_What to produce_
A verbatim repeat of the records beneath this line is needed.

Stored records:
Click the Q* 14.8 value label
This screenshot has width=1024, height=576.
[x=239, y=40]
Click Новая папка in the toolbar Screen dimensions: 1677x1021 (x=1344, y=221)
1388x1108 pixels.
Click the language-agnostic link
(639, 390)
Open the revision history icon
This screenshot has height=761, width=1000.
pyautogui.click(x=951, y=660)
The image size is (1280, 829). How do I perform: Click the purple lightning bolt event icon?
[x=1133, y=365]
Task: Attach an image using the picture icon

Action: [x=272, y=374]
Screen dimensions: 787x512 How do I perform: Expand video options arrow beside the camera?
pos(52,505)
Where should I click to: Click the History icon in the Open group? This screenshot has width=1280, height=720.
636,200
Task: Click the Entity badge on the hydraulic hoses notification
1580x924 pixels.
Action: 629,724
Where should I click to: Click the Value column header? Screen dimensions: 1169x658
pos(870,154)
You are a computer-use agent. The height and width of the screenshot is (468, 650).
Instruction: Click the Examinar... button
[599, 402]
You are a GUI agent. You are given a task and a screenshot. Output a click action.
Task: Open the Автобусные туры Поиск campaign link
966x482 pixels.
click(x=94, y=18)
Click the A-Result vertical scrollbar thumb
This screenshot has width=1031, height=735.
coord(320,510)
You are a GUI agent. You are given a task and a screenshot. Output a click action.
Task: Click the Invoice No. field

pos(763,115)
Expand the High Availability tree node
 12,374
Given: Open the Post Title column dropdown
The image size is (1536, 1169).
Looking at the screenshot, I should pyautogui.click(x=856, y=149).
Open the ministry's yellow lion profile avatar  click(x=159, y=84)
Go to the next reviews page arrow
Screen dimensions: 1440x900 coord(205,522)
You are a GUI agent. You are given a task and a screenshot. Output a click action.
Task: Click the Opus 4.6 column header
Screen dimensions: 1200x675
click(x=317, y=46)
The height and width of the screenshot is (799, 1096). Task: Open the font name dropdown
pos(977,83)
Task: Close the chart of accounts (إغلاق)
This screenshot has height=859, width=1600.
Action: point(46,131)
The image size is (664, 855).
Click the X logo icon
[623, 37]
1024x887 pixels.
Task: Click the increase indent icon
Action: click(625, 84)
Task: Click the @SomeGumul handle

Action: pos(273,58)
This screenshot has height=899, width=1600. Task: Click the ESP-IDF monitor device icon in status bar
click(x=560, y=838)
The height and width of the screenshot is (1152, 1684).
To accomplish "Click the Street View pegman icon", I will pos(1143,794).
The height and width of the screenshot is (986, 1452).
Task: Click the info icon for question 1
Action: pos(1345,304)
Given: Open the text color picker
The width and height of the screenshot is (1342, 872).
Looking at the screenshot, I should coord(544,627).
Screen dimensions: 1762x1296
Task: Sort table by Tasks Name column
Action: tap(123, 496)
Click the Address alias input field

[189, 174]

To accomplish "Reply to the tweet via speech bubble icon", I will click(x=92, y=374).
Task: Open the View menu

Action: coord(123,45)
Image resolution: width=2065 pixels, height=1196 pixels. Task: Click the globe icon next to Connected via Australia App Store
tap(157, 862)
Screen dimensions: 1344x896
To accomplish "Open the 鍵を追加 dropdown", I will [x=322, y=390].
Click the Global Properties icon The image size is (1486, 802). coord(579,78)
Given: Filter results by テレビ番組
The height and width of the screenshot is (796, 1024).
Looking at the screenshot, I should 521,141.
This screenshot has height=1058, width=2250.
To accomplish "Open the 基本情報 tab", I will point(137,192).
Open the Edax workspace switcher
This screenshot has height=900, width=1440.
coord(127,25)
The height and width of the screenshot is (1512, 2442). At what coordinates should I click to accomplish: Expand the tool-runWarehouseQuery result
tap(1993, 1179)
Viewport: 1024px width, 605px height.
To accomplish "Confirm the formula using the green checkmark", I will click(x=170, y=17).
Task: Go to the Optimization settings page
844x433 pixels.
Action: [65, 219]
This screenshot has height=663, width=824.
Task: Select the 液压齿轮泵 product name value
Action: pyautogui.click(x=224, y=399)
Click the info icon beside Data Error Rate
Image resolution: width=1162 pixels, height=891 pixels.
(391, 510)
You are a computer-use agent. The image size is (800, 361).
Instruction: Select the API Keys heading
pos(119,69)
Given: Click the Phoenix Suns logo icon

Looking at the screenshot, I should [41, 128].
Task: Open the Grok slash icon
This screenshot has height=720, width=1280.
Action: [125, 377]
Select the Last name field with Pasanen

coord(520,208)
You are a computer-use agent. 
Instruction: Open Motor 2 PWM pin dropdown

_Answer to the problem_
Click the Q* 14.8 value label
This screenshot has width=1024, height=576.
[x=239, y=40]
Click Новая папка in the toolbar Screen dimensions: 1677x1021 (x=1344, y=221)
1388x1108 pixels.
Click the language-agnostic link
(639, 390)
Open the revision history icon
This screenshot has height=761, width=1000.
pyautogui.click(x=951, y=660)
The image size is (1280, 829). How do I perform: Click the purple lightning bolt event icon?
[x=1133, y=365]
Task: Attach an image using the picture icon

Action: [x=272, y=374]
Screen dimensions: 787x512 How do I perform: Expand video options arrow beside the camera?
pos(52,505)
Where should I click to: Click the History icon in the Open group? This screenshot has width=1280, height=720.
636,200
Task: Click the Entity badge on the hydraulic hoses notification
1580x924 pixels.
Action: 629,724
Where should I click to: Click the Value column header? Screen dimensions: 1169x658
pos(870,154)
You are a computer-use agent. The height and width of the screenshot is (468, 650).
Instruction: Click the Examinar... button
[599, 402]
You are a GUI agent. You are given a task and a screenshot. Output a click action.
Task: Open the Автобусные туры Поиск campaign link
966x482 pixels.
click(x=94, y=18)
Click the A-Result vertical scrollbar thumb
This screenshot has width=1031, height=735.
coord(320,510)
You are a GUI agent. You are given a task and a screenshot. Output a click action.
Task: Click the Invoice No. field

pos(763,115)
Expand the High Availability tree node
 12,374
Given: Open the Post Title column dropdown
The image size is (1536, 1169).
Looking at the screenshot, I should pyautogui.click(x=856, y=149).
Open the ministry's yellow lion profile avatar  click(x=159, y=84)
Go to the next reviews page arrow
Screen dimensions: 1440x900 coord(205,522)
You are a GUI agent. You are given a task and a screenshot. Output a click action.
Task: Click the Opus 4.6 column header
Screen dimensions: 1200x675
click(x=317, y=46)
The height and width of the screenshot is (799, 1096). Task: Open the font name dropdown
pos(977,83)
Task: Close the chart of accounts (إغلاق)
This screenshot has height=859, width=1600.
Action: point(46,131)
The image size is (664, 855).
Click the X logo icon
[623, 37]
1024x887 pixels.
Task: Click the increase indent icon
Action: click(625, 84)
Task: Click the @SomeGumul handle

Action: pos(273,58)
This screenshot has height=899, width=1600. Task: Click the ESP-IDF monitor device icon in status bar
click(x=560, y=838)
The height and width of the screenshot is (1152, 1684).
To accomplish "Click the Street View pegman icon", I will pos(1143,794).
The height and width of the screenshot is (986, 1452).
Task: Click the info icon for question 1
Action: pos(1345,304)
Given: Open the text color picker
The width and height of the screenshot is (1342, 872).
Looking at the screenshot, I should coord(544,627).
Screen dimensions: 1762x1296
Task: Sort table by Tasks Name column
Action: tap(123, 496)
Click the Address alias input field

[189, 174]

To accomplish "Reply to the tweet via speech bubble icon", I will click(x=92, y=374).
Task: Open the View menu

Action: coord(123,45)
Image resolution: width=2065 pixels, height=1196 pixels. Task: Click the globe icon next to Connected via Australia App Store
tap(157, 862)
Screen dimensions: 1344x896
To accomplish "Open the 鍵を追加 dropdown", I will [x=322, y=390].
Click the Global Properties icon The image size is (1486, 802). coord(579,78)
Given: Filter results by テレビ番組
The height and width of the screenshot is (796, 1024).
Looking at the screenshot, I should 521,141.
This screenshot has height=1058, width=2250.
To accomplish "Open the 基本情報 tab", I will point(137,192).
Open the Edax workspace switcher
This screenshot has height=900, width=1440.
coord(127,25)
The height and width of the screenshot is (1512, 2442). At what coordinates should I click to accomplish: Expand the tool-runWarehouseQuery result
tap(1993, 1179)
Viewport: 1024px width, 605px height.
To accomplish "Confirm the formula using the green checkmark", I will click(x=170, y=17).
Task: Go to the Optimization settings page
844x433 pixels.
Action: [65, 219]
This screenshot has height=663, width=824.
Task: Select the 液压齿轮泵 product name value
Action: pyautogui.click(x=224, y=399)
Click the info icon beside Data Error Rate
Image resolution: width=1162 pixels, height=891 pixels.
(391, 510)
You are a computer-use agent. The image size is (800, 361).
Instruction: Select the API Keys heading
pos(119,69)
Given: Click the Phoenix Suns logo icon

Looking at the screenshot, I should [41, 128].
Task: Open the Grok slash icon
This screenshot has height=720, width=1280.
Action: [125, 377]
Select the Last name field with Pasanen

coord(520,208)
You are a computer-use agent. 
Instruction: Open Motor 2 PWM pin dropdown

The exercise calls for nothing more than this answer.